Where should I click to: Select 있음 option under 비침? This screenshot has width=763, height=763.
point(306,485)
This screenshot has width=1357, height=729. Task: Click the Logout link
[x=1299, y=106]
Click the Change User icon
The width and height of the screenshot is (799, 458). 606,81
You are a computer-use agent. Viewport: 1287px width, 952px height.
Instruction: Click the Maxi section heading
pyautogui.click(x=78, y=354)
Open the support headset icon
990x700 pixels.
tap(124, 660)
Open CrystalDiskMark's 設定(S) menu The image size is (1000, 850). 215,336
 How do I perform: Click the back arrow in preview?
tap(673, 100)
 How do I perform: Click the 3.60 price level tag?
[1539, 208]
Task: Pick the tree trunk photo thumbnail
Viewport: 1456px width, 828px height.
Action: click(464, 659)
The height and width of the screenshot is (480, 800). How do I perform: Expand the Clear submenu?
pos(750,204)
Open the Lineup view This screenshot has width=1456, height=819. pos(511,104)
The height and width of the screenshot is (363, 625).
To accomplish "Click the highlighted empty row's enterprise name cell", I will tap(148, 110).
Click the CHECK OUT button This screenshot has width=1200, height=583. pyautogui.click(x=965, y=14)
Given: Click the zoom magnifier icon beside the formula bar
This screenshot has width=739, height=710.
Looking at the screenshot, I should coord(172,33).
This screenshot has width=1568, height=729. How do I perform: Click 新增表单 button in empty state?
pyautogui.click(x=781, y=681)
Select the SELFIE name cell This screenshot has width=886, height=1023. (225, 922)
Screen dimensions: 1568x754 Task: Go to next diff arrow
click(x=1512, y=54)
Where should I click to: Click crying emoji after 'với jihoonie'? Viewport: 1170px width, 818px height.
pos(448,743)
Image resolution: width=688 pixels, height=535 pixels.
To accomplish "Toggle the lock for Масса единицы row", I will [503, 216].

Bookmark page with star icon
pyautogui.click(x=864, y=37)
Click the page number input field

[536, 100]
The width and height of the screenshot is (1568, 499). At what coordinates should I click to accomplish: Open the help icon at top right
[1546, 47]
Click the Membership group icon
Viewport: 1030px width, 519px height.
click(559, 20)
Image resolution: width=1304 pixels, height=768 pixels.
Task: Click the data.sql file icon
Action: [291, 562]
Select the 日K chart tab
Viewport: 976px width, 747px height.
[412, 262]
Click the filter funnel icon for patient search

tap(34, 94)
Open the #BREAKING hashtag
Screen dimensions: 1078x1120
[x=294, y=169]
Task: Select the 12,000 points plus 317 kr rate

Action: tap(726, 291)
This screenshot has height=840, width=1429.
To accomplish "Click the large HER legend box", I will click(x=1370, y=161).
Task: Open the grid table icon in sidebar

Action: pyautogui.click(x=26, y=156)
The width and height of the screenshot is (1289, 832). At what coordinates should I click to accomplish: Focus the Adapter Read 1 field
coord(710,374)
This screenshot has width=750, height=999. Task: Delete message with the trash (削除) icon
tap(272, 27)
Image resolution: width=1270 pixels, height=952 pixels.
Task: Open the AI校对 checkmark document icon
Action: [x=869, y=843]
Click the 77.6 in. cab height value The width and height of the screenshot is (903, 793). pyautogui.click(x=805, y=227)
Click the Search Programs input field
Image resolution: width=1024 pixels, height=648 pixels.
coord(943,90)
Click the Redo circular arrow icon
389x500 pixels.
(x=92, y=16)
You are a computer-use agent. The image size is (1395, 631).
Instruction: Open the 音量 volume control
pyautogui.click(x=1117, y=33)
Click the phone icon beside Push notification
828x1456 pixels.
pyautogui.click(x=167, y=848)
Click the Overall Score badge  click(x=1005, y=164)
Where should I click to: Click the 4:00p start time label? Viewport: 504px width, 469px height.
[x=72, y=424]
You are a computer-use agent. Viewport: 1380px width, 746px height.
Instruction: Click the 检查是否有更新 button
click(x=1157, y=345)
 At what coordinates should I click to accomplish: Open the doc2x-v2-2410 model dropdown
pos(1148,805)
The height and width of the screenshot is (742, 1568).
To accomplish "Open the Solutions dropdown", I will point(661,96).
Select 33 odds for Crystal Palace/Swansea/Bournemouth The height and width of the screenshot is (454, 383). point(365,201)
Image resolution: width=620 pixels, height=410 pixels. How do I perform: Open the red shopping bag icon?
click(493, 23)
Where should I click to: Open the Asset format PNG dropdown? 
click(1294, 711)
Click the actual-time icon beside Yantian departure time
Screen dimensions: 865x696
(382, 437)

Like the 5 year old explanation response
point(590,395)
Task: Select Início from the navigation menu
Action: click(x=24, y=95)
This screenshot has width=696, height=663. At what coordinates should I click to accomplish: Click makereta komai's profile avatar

========

Report each line of the entries where the word "name" occurs.

(Exercise output):
To accomplish "Click the highlighted empty row's enterprise name cell", I will tap(148, 110).
Select the SELFIE name cell This screenshot has width=886, height=1023. (225, 922)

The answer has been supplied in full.